- Yapılacak İşler
A: Aşağıdaki yazıya göre şu soruları yanıtlayın:
(i) Suruç'ta patlayan bombada kaç genç öldü?
(ii) Ankara'da patlayan bombalarda kaç kişi öldü?
(iii) Taksim'e kışlanın yanı sıra başka neyin yapılacağı duyuruldu?
B: Gezi Direnişi ve sonrasını anlatan aşağıdaki yazıyı son cümlesinden sonra sürdürün.

- Yazı
────────────────
İnsanları çileden çıkarmaya kararlı, kin, nefret dolu ve toplumu iten her zamanki ruh haliyle yine döktürdü!...

• • •

Çok değil, daha 3 yıl önce, haziran ayında yaşanan, Türkiye’nin çağdaş yaşam biçimine musallat olan yönetim anlayışına dur diyen “Gezi Direnişi”ni adeta yok sayan bir üslupla, Taksim’e tekrar kışla yapılacağını duyurdu. Cami yapılacağını da söyledi.
Uğrunda gençlerin öldüğü, toplumun “yeter” dediği bir eylemi yeniden başlatmak, kötü karakterin yeni bir örneği olmalı.
Durup dururken, insanların değerlerini yok saymak, geçmişin acısını çıkarcasına onları kışkırtmak, adeta hakaret eden bir anlayış sergilemek yarayı yeniden kanatmak demektir.
“Gezi Direnişi”nin toplumsal sonuçlarının tam da tartışıldığı ve o gün yaşananlardan dersler çıkarılması gerektiği söylendiği bir anda “kör gözüm parmağı” dercesine, yeniden bir baş kaldırışı tetikleyecek sözler söylemek iyi niyetle tanımlarsak “tam bir tahrik” suçudur!..
Ama dosdoğru söylemeliyiz; “bu kafa ülkeyi iç çatışmaya götürmek istiyor!” demeliyiz!...

• • •

7 Haziran sonrası sandıktan çıkan sonucu beğenmediler.
Önce Suruç’ta bomba patladı. 34 genç öldü. Sonra Ceylanpınarı’nda 2 polis susturucu tabancayla öldürüldü.
7 Haziran’a kadar barış içinde yaşayan Türkiye’de “terör hortladı!”
Şehit verilmeye başlandı...
Kan gölüne döndü ülke...
O gün hükümette RTE/AKP vardı.
Ankara’da bombalar patladı... 102 kişi öldü. Sonra bir daha, bir daha ...

• • •

“AKP’ye oy verin bombalar patlamasın!..
Vermezseniz bombalar patlamaya devam eder; üstelik de ‘Susurluk vari beyaz Toroslar’ dolaşmaya devam eder...” dediler...
Oyu aldılar. Yine RTE/AKP hükümetini kurdular...

• • •

Ne oldu?!!! Bırakın bombaların patlamasını, iç savaş başladı!..
Hükümet göz yumdu. Menfezlere bomba yerleştirildi.
Hükümet sesini çıkarmadı hendekler kazıldı.
Sonra! Kendi ilimize, ya da ilçemize tankla topla girdik..
Yüz binlerce yurttaşımızın evi yıkıldı. Aç kaldı!..
AKP hükümeti mültecilere kamp kurdu. Yemek verdi.
Kendi yurttaşına çadır dahi vermedi. Bir lokma ekmeği esirgedi..
Bu güne kadar 600 aşkın şehit verildi.
Binlerce genç öldü…
Ağlamaktan anaların gözyaşları kurudu...

• • •

Bugün artık RTE hükümeti var.
Devlet onun elinde.
────────────────
- Gösterilen Bilgiler
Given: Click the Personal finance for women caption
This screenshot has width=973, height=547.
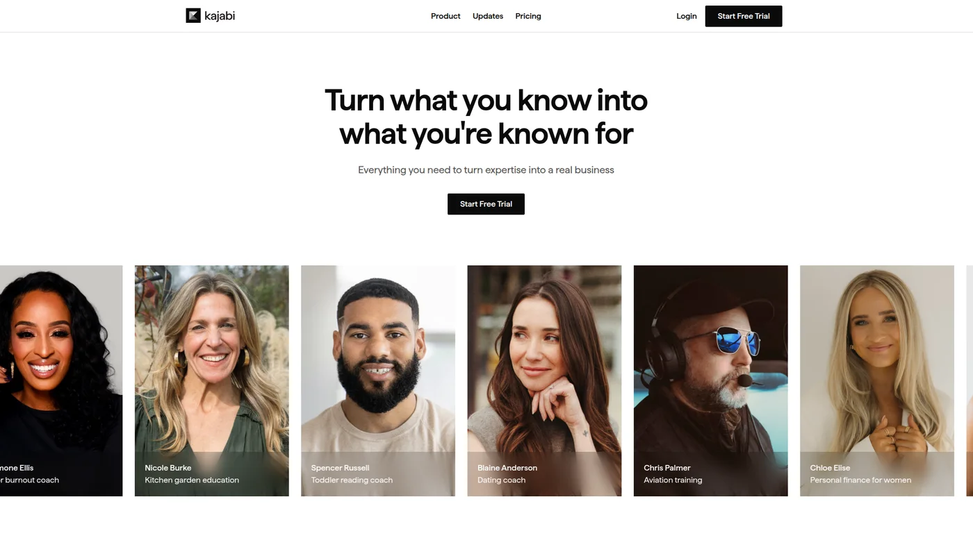Looking at the screenshot, I should tap(860, 480).
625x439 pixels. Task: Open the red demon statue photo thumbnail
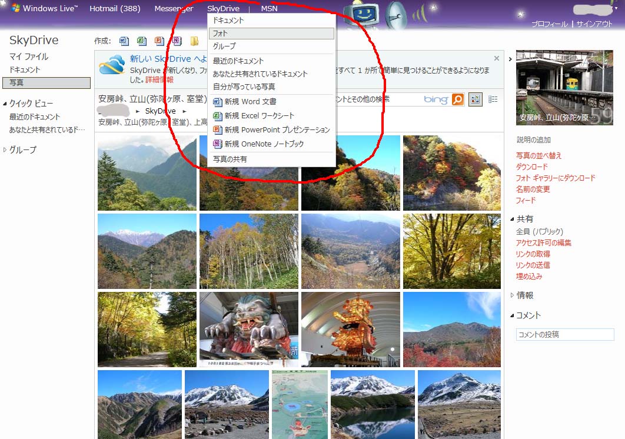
────────────────
- Beklenen Yanıtlar
A:
(i) 34 genç
(ii) 102 kişi
(iii) Cami

B:
Yargı onun elinde…
Yasama onun elinde... Her şey iç içe!..
Hal böyleyken yine bombalar patlıyor.
Yurtta barışın en çok ihtiyaç duyulduğu bir zamanda birisi çıkıyor, hem de İstanbul /Taksim’i hedef göstererek adeta ülkenin kan gölünde boğulmasını istiyor!..
Bu doğrultuda insanları tahrik ediyor!.. Toplumu tahrik ediyor!..

• • •

Evet tahrik var!..
Ey savcılar neredesiniz?!...
Sokağa çıkan en sade ,en masum talepleri bile üzerine giden, yurttaşların bir kulp takıp yargıya taşıyan ve onları korkutan, dolaylı ya da dolaysız egemenlerin hukukunu koruyan savcılar, neredesiniz?!
Tabii ortada yoklar…

• • •

Bilinmeli ki, yarın bu ülke gerçekten evrensel hukukun üstünlüğüne inanmış bir hukuk devleti olacaktır!..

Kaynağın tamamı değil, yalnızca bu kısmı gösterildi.